▶ _TASK DESCRIPTION_
Keep only the lines from the start of the data through the line containing "This screenshot has height=819, width=1456.", and output them exactly.

▶ _DATA_
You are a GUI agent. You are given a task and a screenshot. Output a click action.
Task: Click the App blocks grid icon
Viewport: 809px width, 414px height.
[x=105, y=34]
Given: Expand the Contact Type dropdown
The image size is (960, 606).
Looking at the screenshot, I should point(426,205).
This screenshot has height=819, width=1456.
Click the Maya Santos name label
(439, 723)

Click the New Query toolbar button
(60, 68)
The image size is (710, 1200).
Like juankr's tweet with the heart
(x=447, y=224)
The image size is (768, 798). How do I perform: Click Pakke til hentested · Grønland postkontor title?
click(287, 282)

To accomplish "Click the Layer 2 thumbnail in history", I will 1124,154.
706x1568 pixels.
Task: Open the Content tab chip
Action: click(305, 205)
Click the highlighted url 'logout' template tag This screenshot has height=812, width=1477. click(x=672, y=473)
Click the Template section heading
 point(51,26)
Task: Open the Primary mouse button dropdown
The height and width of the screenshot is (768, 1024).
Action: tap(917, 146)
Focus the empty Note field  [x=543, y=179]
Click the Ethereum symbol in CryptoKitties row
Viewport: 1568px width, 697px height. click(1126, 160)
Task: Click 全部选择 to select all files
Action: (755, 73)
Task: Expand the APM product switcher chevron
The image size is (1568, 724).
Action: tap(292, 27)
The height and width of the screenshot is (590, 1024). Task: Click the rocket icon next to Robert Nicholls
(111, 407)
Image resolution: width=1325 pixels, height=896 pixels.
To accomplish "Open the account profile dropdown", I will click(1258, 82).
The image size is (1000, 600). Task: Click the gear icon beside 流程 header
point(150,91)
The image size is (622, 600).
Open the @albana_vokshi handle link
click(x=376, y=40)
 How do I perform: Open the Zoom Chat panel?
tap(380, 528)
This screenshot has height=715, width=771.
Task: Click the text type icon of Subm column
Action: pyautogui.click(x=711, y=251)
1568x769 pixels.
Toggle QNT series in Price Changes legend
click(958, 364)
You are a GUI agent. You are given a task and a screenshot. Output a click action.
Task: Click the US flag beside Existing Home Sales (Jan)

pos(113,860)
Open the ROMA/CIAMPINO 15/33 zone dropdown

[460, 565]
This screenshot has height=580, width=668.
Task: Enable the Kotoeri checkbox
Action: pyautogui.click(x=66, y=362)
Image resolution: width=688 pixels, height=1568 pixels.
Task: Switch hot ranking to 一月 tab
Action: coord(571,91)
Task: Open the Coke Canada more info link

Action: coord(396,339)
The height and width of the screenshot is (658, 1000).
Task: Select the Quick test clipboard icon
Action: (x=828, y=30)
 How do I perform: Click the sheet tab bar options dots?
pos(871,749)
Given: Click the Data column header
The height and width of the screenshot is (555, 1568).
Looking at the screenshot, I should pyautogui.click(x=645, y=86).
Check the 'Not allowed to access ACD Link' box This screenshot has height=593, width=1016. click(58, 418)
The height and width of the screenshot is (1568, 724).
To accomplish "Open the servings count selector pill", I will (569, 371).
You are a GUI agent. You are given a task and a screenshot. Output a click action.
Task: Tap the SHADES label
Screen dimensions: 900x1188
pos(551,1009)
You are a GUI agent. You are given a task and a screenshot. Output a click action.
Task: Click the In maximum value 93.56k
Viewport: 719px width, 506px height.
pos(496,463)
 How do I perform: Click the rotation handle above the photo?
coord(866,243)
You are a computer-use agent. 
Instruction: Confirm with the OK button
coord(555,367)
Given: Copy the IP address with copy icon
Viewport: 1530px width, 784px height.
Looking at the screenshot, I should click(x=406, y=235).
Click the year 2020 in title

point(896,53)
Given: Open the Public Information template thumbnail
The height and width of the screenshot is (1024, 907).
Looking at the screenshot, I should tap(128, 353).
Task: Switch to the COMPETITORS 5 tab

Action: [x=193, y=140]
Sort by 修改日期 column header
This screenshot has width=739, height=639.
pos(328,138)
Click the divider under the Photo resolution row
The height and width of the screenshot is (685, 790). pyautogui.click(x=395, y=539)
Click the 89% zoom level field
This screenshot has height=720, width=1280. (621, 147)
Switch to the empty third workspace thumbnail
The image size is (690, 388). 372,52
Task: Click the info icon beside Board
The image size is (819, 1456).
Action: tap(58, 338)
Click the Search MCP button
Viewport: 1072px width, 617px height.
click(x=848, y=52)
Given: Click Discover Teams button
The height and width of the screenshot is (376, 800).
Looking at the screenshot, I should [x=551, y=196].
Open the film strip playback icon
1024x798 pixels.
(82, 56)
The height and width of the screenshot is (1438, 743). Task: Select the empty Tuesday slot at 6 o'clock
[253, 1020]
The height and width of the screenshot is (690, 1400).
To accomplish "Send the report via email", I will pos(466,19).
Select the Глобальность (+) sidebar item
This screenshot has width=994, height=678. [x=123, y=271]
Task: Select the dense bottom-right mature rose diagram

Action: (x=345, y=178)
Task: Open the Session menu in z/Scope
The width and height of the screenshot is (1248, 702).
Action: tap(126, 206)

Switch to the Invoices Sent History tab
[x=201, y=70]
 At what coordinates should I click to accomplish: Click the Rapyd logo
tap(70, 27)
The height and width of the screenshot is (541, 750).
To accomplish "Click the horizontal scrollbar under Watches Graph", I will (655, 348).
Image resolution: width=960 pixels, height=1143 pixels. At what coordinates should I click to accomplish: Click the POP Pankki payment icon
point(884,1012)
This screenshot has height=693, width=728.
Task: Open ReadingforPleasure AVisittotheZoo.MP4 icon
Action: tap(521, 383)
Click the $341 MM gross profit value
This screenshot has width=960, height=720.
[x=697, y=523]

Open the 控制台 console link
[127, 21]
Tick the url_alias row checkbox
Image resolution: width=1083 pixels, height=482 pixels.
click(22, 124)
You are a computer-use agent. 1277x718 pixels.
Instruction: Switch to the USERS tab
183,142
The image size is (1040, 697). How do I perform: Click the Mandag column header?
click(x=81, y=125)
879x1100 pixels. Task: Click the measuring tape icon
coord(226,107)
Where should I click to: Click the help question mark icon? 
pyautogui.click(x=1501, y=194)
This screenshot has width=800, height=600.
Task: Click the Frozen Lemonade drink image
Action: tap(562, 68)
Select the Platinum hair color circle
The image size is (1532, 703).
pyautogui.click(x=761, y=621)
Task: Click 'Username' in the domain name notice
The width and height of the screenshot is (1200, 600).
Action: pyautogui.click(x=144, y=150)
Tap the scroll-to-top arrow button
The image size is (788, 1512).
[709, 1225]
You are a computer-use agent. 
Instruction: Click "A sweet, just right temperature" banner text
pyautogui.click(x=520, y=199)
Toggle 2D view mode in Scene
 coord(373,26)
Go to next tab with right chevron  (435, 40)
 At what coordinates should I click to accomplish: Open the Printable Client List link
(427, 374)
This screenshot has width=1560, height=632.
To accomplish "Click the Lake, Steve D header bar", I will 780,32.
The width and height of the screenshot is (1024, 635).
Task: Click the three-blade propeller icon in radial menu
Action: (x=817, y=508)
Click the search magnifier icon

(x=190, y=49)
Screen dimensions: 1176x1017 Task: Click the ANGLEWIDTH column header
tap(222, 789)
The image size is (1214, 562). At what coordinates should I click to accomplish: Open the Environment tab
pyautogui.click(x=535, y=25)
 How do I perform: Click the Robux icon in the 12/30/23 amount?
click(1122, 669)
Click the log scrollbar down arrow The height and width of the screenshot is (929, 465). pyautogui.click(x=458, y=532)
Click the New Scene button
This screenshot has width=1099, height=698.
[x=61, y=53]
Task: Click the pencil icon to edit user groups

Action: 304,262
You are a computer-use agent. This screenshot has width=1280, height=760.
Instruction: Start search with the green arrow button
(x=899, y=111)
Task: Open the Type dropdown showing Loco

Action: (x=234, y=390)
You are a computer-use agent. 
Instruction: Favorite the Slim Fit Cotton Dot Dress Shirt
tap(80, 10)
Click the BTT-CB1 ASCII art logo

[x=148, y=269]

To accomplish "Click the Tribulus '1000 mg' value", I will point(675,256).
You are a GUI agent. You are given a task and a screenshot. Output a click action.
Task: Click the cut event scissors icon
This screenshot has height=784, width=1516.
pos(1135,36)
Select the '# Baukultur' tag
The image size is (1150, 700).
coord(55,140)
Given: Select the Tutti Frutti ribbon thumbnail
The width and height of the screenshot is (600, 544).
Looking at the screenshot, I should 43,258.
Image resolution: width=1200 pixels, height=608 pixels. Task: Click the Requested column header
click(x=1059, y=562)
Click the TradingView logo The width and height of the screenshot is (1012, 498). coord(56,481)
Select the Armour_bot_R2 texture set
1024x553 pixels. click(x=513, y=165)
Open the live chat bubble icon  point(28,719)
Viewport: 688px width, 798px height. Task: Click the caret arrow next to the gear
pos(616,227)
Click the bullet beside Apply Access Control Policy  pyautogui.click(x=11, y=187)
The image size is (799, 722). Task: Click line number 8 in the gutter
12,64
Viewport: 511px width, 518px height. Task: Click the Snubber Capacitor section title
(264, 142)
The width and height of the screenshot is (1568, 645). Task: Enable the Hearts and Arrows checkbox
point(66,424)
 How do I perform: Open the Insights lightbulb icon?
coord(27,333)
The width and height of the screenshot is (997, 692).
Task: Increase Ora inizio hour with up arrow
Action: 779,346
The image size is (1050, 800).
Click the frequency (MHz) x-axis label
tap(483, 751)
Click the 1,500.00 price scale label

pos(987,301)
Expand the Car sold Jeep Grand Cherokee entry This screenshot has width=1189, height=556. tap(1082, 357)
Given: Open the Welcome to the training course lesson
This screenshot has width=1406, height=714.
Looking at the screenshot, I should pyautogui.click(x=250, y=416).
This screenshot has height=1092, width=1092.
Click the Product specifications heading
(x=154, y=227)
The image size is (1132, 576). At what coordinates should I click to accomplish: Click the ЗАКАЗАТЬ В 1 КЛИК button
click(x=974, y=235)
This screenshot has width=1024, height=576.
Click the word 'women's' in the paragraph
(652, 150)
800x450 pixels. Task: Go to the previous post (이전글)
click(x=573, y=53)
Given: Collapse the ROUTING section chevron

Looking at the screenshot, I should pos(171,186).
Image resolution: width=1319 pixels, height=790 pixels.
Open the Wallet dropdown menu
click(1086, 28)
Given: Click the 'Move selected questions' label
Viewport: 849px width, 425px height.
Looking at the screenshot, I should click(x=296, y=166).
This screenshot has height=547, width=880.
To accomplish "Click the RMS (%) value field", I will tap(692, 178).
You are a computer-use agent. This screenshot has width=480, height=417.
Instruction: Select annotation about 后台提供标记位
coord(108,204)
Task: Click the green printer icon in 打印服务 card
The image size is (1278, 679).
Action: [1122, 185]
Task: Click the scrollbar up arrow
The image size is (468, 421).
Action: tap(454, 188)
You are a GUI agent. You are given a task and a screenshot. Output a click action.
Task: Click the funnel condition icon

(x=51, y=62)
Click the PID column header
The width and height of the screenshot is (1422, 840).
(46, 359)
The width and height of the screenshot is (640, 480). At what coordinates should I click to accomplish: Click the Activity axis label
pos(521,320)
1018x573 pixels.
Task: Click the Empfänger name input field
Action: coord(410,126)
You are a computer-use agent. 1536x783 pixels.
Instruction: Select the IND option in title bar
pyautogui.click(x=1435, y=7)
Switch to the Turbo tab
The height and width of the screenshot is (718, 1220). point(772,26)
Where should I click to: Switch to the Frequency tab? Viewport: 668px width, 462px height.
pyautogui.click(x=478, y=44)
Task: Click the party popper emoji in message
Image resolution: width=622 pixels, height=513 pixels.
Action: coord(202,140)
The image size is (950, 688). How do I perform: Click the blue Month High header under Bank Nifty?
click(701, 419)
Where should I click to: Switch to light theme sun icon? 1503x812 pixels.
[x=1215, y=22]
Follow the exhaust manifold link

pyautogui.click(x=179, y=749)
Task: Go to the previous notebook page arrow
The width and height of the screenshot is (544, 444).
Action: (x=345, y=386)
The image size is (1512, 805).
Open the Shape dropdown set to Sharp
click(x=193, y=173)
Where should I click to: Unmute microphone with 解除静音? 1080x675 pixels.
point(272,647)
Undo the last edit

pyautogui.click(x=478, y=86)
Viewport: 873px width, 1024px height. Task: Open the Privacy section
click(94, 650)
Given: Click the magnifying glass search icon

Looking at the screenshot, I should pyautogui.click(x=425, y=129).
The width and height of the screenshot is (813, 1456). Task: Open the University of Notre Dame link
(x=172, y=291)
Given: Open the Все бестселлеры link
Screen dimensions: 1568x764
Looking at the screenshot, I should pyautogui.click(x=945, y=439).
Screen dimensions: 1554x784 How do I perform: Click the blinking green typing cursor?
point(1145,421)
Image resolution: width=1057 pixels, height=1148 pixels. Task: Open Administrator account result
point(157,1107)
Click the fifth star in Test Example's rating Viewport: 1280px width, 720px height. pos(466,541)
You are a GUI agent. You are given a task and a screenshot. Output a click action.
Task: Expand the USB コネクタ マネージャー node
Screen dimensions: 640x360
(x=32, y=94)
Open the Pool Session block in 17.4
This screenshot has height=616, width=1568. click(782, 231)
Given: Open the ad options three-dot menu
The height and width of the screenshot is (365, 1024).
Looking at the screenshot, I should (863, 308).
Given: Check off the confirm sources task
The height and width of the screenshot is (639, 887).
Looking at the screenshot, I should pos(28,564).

▶ _SOLVED EXERCISE_
You are a GUI agent. You are given a task and a screenshot. Output a click action.
Task: Click the App blocks grid icon
Viewport: 809px width, 414px height.
[x=105, y=34]
Given: Expand the Contact Type dropdown
The image size is (960, 606).
Looking at the screenshot, I should point(426,205).
This screenshot has height=819, width=1456.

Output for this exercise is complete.